/*
 * Created on Oct 17, 2005
 *
 * Copyright (c) 2005, the JUNG Project and the Regents of the University 
 * of California
 * All rights reserved.
 *
 * This software is open-source under the BSD license; see either
 * "license.txt" or
 * http://jung.sourceforge.net/license.txt for a description.
 */
package edu.uci.ics.jung.graph;

import java.util.Collection;

import edu.uci.ics.jung.graph.util.EdgeType;

/**
 * A hypergraph, consisting of a set of vertices of type <code>V</code>
 * and a set of hyperedges of type <code>E</code> which connect the vertices.  

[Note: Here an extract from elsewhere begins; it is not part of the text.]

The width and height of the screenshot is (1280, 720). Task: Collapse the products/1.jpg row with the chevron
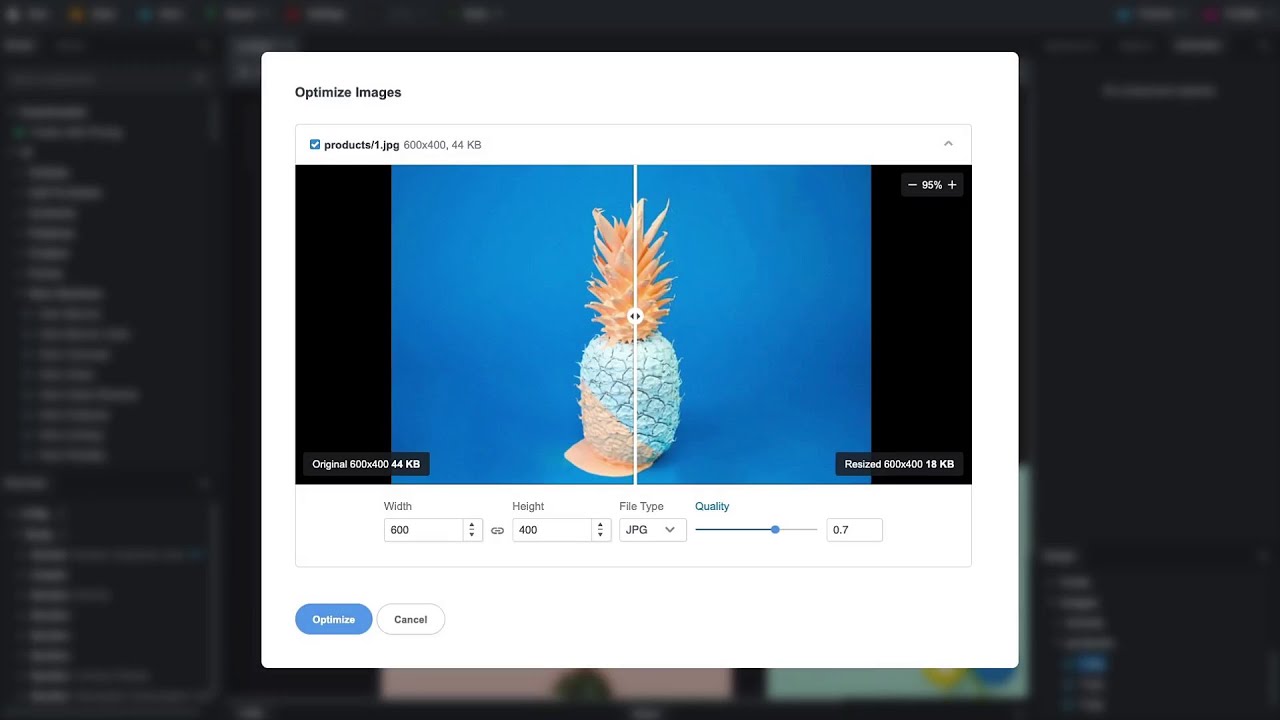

 * This is the base interface for all JUNG graph types.
 * <P>
 * This interface permits, but does not enforce, any of the following 
 * common variations of graphs:
 * <ul>
 * <li/>hyperedges (edges which connect a set of vertices of any size)
 * <li/>edges (these have have exactly two endpoints, which may or may not be distinct)

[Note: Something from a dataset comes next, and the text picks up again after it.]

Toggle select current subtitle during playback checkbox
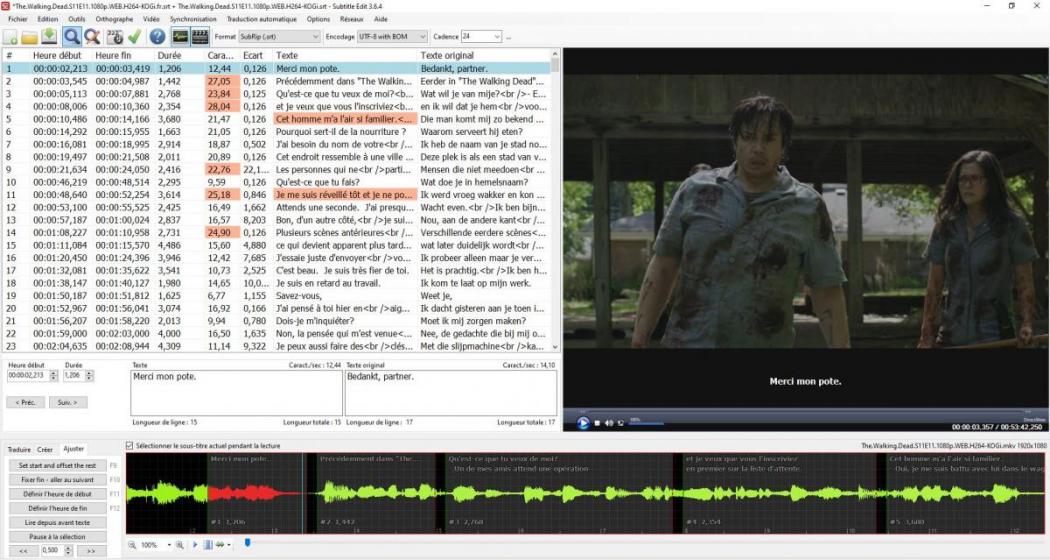Viewport: 1050px width, 560px height. 130,446
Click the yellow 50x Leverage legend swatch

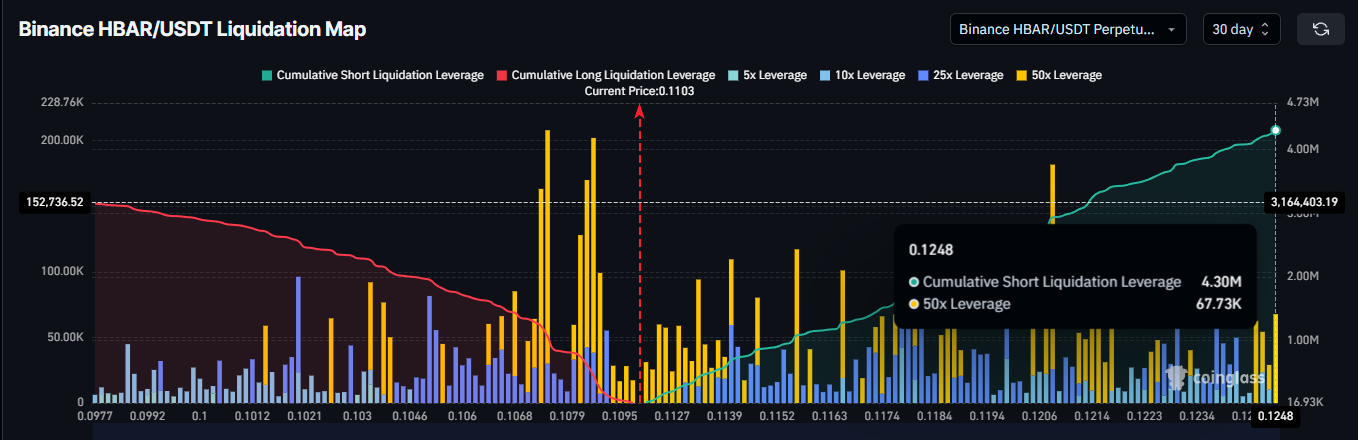pos(1021,75)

 * <li/>self-loops (edges which connect exactly one vertex)
 * <li> directed and undirected edges
 * <li> vertices and edges with attributes (for example, weighted edges)

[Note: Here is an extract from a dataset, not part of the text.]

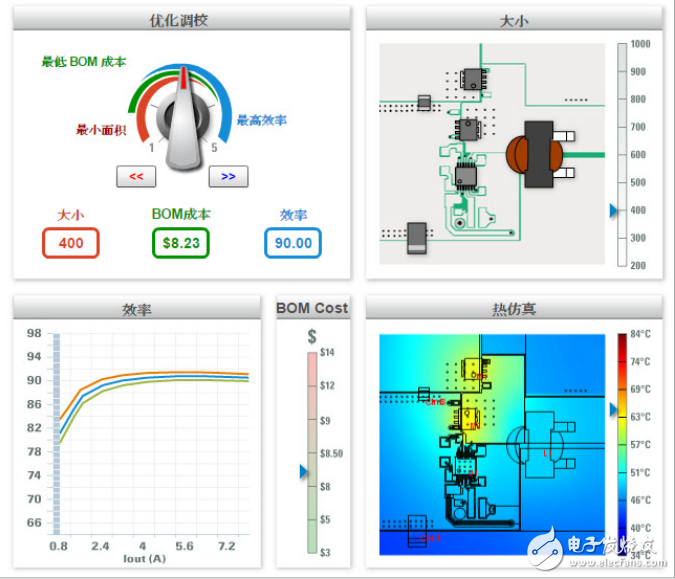Click the 最高效率 label on dial
Viewport: 675px width, 579px height.
(x=261, y=121)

 * <li> vertices and edges with different constraints or properties (for example, bipartite 
 *      or multimodal graphs)
 * <li> parallel edges (multiple edges which connect a single set of vertices)
 * <li> internal representations as matrices or as adjacency lists or adjacency maps
 * </ul> 
 * Extensions or implementations of this interface 
 * may enforce or disallow any or all of these variations.
 * <p><b>Notes</b>:
 * <ul>
 * <li/> The collections returned by <code>Hypergraph</code> instances
 * should be treated in general as if read-only.  While they are not contractually 
 * guaranteed (or required) to be immutable,
 * this interface does not define the outcome if they are mutated.
 * Mutations should be done via <code>{add,remove}{Edge,Vertex}</code>, or
 * in the constructor.
 * <li/> 
 * </ul>
 * 
 * @author Joshua O'Madadhain
 */
public interface Hypergraph<V, E>
{
    /**
     * Returns a view of all edges in this graph. In general, this
     * obeys the <code>Collection</code> contract, and therefore makes no guarantees 
     * about the ordering of the vertices within the set.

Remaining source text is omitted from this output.